Mais, celui-ci est confronté au poids de l’idéologie dominante sur les consciences. Au pays de la liberté, les travailleurs, ça n’existe pas comme référent, n’existent que des clients, des consommateurs de produits. Cette croyance dans le libre marché, censé donner sa chance à tous, est très prégnante, elle a réussi à faire plus ou moins disparaître l’ouvrier de l’imaginaire social. Là-bas, seuls l’argent, la production sont créateurs de richesses. Les bas salaires sont encensés, comme la liberté industrielle de licencier, car ils permettraient de produire à bas pria des biens et des services pour tous. Le développement des droits des
consommateurs et leur juridicisation d’un côté, et de l’autre, la dissolution des droits des travailleurs, sont les deux faces d’un même système. D’un côté, la liberté formelle de choisir ses produits, d’acheter à toute heure du jour et de la nuit, y compris les dimanches, ou bien celle de vous faire livrer, chez vous, sans délai, ce que bon vous semble, ou encore la liberté d’obtenir un crédit même lorsque vous êtes déclaré en faillite. De l’autre, la baisse des salaires, la surcharge de travail, les heures supplémentaires obligatoires, l’obligation alimentaire de tenir deux, voire trois jobs pour vous en sortir, la surveillance au travail, les licenciements sans motifs avoués et sans indemnités, ainsi que l’érosion du droit de grève qui, paradoxalement, comme nous allons le voir, est devenu une arme patronale.
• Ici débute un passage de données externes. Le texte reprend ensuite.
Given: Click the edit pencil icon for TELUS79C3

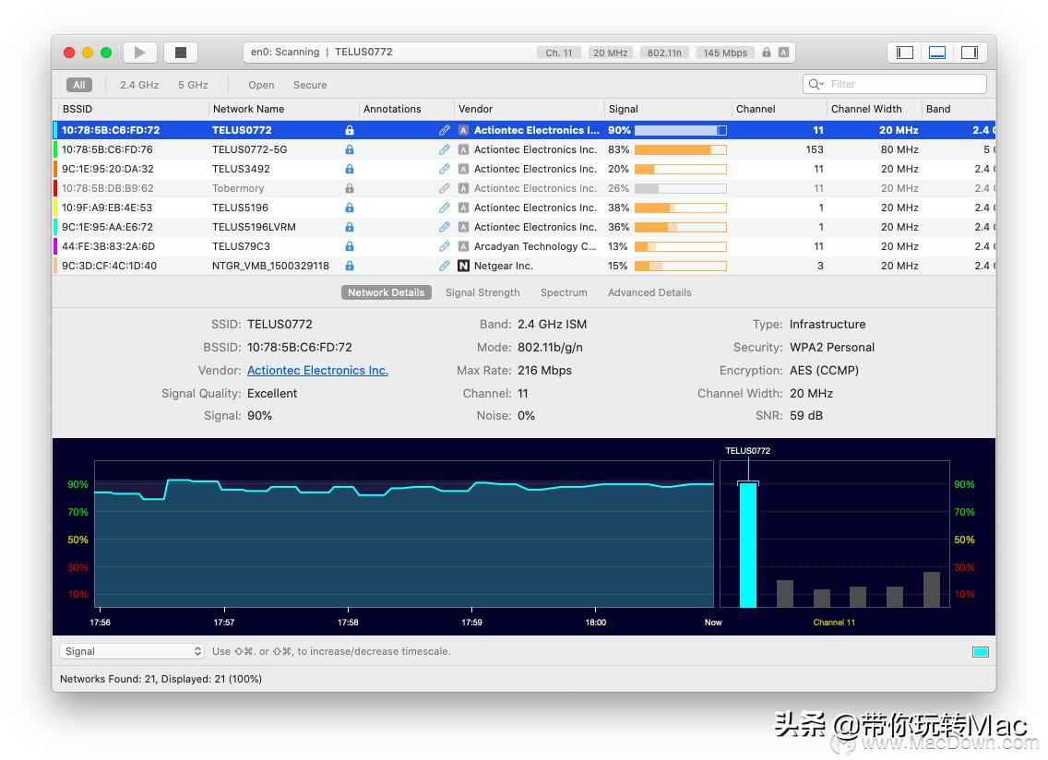Looking at the screenshot, I should coord(445,246).
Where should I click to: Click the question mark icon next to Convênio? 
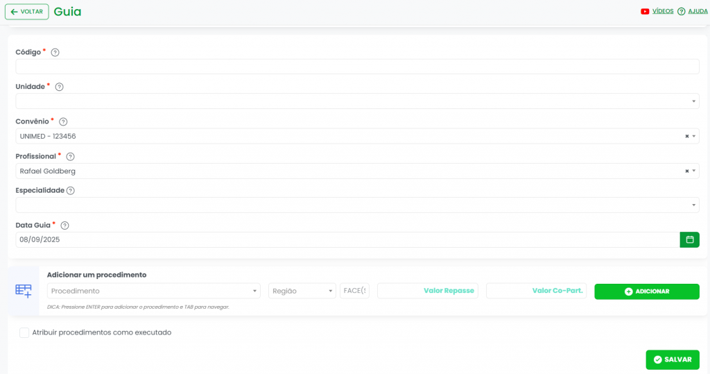coord(63,121)
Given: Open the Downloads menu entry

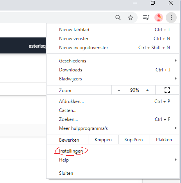Looking at the screenshot, I should (x=113, y=70).
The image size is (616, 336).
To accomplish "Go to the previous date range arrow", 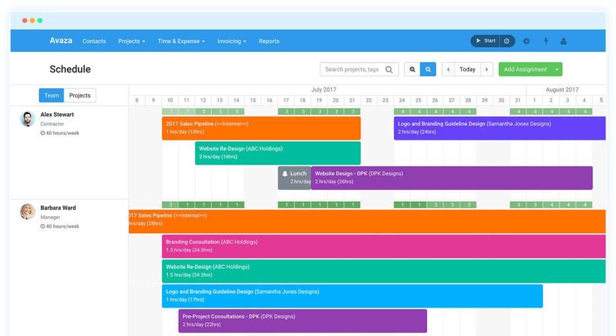I will point(449,69).
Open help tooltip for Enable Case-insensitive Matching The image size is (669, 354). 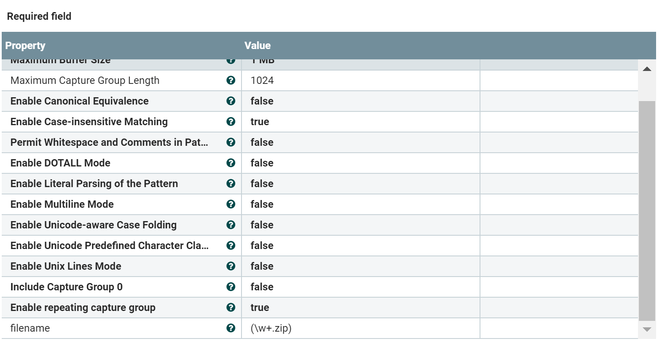231,122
Ces contraintes sont la contrepartie d’une liberté frelatée, celle d’une société du risque maximum, du plongeon pour le plus grand nombre et du rebond, pour une minorité. Cette société de consommation effrénée, c’est celle où l’épargne des ménages est tombée à néant, où les faillites individuelles qui touchent surtout les classes moyennes, sont dramatiques. Depuis 1980, les faillites ont été multipliées par 7. On en recensait 200 000 en 1980, on en a dénombré 1,4 million en 1998. II n’empêche, les pressions pour acheter toujours plus, se sont encore accrues. Les fabricants de cartes de crédit dépensent 2,5 milliards $ par an pour déposer des prospectus dans les boîtes aux lettres. L’endettement moyen, uniquement par cartes de crédit par famille et par an, est de 7 000 $ (45000 F/an ou 3 750 F/mois).
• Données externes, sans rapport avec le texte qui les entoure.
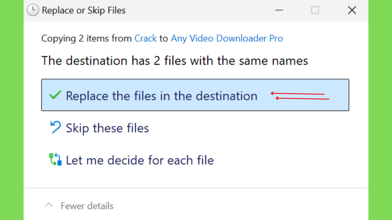Image resolution: width=392 pixels, height=220 pixels.
Task: Click the Copying 2 items from text
Action: click(87, 39)
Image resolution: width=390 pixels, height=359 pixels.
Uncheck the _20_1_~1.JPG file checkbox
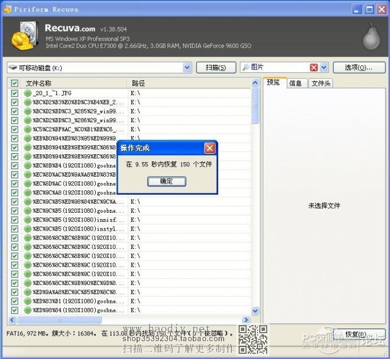pyautogui.click(x=15, y=93)
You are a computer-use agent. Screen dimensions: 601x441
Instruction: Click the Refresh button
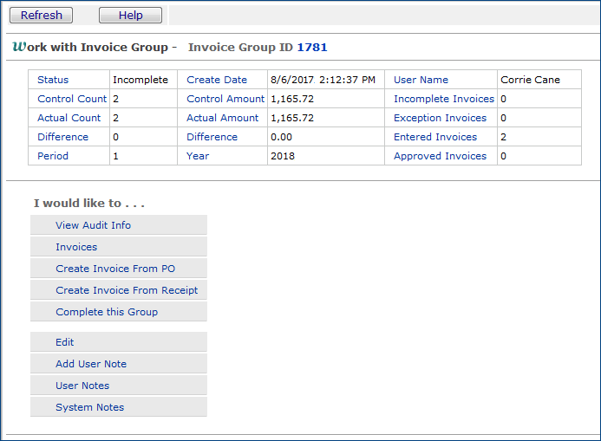point(42,16)
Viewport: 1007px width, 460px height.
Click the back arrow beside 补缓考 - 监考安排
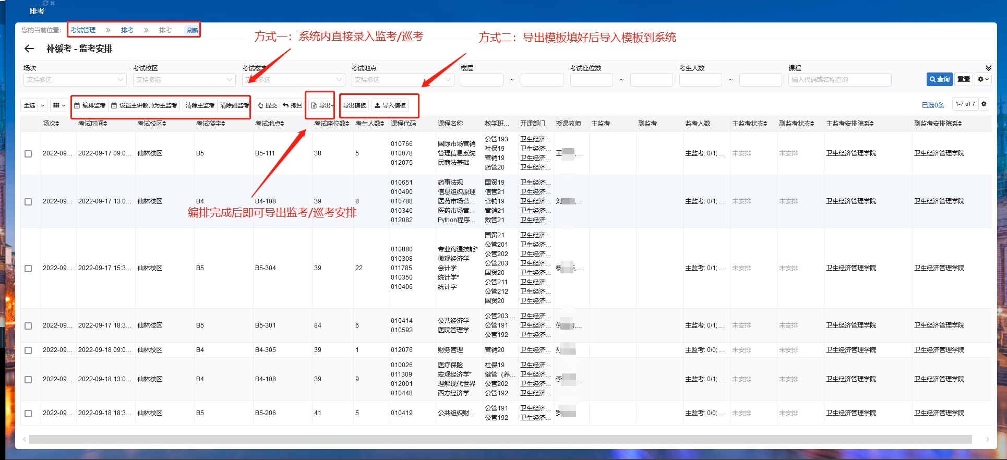tap(29, 49)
I - La réalité de l’exploitation
capitaliste et du despotisme patronal

Le renforcement de l’exploitation des travailleurs s’est développé dans un contexte (1) qui le permettait : celui de l’abandon de toute référence au fordisme ou au keynésianisme, de la
domination idéologique du libéralisme économique et de ses aspects les plus néo-conservateurs. Pour la clarté de l’exposé, on distinguera ce qu’il en est, aujourd’hui, du salaire direct perçu par les ouvriers, employés, des maigres ressources du salaire indirect consenties, pour l’essentiel, aux salariés syndiqués.
La majorité des salariés est sous payée, même dans la Sillicon Valley. Pour prendre cet exemple et, mise à part l’extrême minorité de programmeurs et d’ingénieurs informaticiens qui disposent de stocks options et de millions de dollars, les assistants du service clientèle, ceux qui passent leurs journées dans des box minuscules et répondent à un rythme effréné aux clients solliciteurs, comme tous ceux qui emballent les livres, les colis, qui les postent, tous ceux-là, gagnent moins de 10 $ de l’heure. Quant aux personnels d’entretien des locaux ou de maintenance, il sont si mal payés par les sous-traitants qui les emploient, qu’ils possèdent à peine de quoi payer leurs loyers, que nombre de familles à trois, voire à quatre, se partagent la même habitation et sont obligées ide rechercher un deuxième, voire un troisième emploi.
Le pays du libéralisme triomphant, c’est bien sûr celui des inégalités sociales incommensurables (2) mais, c’est surtout et d’abord celui de la baisse du salaire direct pour le plus grand nombre et surtout et d’abord, pour les minorités ethniques de plus en plus nombreuses.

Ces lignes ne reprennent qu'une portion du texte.